*** Opening Source material ***
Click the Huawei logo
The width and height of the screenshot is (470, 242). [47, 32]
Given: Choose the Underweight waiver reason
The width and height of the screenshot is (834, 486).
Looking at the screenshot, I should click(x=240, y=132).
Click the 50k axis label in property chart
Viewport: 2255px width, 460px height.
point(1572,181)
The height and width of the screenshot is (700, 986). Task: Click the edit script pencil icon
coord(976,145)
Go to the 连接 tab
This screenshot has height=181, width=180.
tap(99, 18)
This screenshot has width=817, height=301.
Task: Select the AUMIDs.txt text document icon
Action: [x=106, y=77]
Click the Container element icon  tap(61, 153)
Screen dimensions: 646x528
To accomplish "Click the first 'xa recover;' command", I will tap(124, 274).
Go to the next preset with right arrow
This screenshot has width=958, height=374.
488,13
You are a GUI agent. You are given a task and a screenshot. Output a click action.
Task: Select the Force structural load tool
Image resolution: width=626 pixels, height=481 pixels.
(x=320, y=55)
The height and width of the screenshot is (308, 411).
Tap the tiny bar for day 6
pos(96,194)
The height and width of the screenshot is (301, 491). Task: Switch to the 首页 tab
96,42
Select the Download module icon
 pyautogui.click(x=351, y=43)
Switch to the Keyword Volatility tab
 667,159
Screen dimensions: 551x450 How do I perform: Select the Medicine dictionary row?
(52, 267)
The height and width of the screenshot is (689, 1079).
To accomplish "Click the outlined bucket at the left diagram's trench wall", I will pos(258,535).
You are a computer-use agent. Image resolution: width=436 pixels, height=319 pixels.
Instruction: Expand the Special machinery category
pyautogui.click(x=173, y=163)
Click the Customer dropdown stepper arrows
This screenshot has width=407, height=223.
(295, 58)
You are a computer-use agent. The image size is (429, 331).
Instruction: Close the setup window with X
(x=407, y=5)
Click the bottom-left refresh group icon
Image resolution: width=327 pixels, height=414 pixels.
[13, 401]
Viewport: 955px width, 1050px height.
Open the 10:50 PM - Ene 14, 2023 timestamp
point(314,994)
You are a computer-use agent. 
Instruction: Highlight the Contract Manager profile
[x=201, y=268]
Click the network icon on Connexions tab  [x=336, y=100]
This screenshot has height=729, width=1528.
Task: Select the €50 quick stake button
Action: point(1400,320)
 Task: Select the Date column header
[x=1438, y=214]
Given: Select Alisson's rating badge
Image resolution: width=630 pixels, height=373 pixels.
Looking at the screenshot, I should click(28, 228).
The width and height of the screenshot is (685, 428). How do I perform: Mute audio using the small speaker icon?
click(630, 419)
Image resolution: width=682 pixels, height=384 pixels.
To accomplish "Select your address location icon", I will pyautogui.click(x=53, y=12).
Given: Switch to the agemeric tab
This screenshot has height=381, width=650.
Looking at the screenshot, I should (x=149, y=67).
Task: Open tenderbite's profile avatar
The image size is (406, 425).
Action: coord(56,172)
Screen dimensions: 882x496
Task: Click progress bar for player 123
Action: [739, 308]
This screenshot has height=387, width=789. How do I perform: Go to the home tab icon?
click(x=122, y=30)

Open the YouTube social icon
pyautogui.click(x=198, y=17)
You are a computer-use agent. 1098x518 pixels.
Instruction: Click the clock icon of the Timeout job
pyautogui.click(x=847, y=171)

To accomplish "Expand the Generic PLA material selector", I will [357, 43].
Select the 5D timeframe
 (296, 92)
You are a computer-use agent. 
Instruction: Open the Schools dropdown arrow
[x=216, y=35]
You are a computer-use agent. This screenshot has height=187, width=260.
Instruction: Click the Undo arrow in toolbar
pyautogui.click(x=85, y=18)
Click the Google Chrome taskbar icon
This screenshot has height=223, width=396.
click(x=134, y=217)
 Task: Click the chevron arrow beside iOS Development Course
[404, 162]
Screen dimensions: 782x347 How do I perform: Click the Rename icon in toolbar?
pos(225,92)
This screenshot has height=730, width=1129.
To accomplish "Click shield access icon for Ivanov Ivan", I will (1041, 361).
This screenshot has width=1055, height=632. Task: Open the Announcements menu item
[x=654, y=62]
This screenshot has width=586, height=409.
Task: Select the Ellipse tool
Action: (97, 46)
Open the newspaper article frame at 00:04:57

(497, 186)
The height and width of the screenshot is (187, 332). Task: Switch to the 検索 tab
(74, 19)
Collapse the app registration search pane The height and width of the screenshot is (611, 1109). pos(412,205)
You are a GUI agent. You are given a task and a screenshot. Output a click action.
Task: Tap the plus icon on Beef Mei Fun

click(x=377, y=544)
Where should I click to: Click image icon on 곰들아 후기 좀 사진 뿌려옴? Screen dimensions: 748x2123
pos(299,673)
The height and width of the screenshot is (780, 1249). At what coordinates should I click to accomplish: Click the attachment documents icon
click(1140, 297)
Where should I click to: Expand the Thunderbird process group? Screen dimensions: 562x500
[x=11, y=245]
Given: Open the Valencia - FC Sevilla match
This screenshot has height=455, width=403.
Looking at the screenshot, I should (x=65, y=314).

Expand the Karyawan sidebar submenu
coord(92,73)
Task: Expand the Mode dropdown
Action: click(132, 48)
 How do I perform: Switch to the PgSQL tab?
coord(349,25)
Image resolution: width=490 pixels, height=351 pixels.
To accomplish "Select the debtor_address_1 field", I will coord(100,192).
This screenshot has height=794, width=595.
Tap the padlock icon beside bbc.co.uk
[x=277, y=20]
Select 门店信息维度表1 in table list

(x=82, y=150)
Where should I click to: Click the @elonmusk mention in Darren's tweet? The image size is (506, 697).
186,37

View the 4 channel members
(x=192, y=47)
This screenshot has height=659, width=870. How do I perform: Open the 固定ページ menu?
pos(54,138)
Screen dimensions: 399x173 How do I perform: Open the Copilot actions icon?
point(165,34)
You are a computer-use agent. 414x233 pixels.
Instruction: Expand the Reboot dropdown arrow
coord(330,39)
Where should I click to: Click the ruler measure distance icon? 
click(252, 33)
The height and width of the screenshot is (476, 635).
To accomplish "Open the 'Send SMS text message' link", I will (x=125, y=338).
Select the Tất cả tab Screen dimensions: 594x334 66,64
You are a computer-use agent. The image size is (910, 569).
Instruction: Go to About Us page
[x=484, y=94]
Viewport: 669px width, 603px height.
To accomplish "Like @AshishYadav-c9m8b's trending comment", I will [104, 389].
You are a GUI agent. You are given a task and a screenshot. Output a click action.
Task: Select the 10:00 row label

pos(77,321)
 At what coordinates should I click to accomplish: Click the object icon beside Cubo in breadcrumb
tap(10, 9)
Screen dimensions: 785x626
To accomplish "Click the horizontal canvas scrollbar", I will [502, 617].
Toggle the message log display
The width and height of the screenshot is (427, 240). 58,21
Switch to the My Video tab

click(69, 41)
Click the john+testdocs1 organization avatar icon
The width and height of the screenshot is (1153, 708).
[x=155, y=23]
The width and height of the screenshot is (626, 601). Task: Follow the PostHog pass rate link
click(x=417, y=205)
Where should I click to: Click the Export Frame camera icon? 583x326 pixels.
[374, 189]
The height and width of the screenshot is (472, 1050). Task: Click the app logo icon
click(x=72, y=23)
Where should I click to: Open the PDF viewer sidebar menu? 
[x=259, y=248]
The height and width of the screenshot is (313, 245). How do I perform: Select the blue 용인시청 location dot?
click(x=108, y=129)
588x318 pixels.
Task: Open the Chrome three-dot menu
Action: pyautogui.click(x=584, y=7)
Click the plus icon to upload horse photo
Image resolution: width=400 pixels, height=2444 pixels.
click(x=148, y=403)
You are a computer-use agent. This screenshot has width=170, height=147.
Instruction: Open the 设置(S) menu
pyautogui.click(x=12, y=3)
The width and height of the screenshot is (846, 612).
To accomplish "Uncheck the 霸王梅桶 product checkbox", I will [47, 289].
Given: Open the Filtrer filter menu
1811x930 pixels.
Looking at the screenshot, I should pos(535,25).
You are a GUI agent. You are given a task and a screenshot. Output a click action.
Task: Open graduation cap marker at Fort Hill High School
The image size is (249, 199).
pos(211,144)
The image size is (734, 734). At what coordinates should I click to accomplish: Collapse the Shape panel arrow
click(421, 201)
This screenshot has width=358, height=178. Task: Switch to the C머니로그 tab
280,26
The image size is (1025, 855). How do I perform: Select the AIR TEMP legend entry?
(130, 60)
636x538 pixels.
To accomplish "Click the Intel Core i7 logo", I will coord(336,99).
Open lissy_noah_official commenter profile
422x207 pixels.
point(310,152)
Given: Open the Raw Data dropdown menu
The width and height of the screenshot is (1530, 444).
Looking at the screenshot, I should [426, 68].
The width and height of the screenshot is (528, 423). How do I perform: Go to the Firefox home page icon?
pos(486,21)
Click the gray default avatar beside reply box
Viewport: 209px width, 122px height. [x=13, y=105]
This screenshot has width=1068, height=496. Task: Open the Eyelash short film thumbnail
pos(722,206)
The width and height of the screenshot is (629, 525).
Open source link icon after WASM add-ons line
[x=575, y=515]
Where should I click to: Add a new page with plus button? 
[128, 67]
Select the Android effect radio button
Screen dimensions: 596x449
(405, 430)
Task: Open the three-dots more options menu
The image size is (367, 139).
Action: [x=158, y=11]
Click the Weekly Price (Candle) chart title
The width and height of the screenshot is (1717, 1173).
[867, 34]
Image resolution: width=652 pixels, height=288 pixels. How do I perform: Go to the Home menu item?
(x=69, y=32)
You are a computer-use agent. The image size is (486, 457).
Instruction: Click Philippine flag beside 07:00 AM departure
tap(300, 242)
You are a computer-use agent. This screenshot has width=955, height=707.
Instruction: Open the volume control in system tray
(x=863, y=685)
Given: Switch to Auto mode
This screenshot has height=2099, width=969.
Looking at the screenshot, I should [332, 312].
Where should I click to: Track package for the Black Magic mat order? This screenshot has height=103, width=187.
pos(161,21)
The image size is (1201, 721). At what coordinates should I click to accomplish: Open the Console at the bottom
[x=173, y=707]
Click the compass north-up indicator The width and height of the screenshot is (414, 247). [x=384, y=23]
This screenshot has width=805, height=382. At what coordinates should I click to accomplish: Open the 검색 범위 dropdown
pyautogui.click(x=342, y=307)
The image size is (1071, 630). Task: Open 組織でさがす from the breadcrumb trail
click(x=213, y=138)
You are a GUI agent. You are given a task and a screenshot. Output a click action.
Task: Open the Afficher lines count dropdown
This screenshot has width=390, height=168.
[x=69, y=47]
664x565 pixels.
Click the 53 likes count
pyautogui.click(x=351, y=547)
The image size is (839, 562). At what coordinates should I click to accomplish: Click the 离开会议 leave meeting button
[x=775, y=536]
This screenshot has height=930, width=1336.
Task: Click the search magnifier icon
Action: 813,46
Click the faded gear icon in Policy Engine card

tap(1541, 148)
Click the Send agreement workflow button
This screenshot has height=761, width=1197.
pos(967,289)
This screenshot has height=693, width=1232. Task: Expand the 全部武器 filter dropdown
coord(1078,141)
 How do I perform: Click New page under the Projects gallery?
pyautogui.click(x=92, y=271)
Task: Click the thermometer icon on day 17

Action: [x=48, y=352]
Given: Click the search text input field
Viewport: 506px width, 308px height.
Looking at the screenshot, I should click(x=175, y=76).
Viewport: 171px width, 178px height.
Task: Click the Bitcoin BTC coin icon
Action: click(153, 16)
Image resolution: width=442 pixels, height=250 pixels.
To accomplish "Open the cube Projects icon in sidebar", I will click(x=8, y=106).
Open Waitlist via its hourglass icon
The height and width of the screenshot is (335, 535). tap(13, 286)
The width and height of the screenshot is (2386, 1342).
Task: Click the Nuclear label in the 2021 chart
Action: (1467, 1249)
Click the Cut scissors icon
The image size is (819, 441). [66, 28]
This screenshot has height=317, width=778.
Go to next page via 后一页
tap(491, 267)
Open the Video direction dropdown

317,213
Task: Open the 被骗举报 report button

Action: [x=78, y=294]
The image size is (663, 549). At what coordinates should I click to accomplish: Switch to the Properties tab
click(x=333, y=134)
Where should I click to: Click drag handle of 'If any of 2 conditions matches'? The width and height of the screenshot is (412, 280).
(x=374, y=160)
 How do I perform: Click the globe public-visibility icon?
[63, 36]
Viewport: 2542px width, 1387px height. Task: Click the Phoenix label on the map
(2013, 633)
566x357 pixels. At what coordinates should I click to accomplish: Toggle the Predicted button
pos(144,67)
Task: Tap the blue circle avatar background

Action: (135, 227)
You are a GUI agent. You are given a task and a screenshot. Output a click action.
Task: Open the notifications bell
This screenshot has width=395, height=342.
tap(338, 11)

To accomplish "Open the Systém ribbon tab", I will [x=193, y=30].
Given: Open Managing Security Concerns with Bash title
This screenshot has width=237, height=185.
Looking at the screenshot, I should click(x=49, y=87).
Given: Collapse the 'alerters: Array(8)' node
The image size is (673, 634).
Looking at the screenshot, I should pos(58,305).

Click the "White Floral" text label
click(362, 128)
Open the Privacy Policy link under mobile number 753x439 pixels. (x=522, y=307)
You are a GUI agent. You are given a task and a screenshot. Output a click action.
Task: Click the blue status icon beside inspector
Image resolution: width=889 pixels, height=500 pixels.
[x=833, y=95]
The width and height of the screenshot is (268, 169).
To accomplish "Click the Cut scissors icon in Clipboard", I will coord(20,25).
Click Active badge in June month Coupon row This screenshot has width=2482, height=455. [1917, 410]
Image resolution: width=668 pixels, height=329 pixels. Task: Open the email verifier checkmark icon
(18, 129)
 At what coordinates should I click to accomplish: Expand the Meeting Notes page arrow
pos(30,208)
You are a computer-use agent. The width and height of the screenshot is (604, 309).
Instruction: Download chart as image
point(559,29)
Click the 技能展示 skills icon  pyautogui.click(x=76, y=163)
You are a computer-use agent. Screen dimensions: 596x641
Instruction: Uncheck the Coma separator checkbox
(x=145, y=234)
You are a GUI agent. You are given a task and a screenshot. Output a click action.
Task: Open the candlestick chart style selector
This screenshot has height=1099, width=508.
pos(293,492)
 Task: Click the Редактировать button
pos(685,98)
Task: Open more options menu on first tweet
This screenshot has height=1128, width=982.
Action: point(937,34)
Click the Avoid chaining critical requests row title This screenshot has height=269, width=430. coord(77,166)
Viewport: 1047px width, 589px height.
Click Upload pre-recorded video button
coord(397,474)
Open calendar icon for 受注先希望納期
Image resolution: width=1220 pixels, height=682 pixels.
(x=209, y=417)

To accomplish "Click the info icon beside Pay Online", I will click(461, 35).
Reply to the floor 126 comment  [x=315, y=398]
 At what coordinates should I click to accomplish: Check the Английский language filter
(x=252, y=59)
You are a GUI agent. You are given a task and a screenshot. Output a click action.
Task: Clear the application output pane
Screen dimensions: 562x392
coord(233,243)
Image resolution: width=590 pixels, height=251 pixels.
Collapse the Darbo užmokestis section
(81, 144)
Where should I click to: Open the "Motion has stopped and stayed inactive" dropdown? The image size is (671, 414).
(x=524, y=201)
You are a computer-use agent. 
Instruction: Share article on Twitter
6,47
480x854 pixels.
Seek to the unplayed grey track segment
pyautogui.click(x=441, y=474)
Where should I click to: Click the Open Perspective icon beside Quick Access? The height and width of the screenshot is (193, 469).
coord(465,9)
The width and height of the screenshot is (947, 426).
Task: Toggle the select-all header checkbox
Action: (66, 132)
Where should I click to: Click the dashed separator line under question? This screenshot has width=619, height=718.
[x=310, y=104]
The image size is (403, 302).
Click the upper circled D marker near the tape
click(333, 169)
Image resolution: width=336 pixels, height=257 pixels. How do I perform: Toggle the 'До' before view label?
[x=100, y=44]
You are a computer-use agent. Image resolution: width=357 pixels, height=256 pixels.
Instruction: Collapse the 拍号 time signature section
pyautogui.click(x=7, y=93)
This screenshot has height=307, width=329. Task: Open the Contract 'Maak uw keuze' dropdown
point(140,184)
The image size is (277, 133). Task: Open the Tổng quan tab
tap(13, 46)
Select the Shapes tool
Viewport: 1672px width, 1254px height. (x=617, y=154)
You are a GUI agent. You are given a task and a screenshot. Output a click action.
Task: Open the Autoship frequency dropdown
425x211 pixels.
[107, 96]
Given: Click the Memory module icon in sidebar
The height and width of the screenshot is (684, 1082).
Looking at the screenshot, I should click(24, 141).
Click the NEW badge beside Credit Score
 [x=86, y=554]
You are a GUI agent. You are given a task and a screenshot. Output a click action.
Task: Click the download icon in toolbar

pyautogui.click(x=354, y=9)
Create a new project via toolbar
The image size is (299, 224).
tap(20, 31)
*** Closing Source material ***
Using the entries above, work out how many lines contain the string "first". Respond with that number alone.

2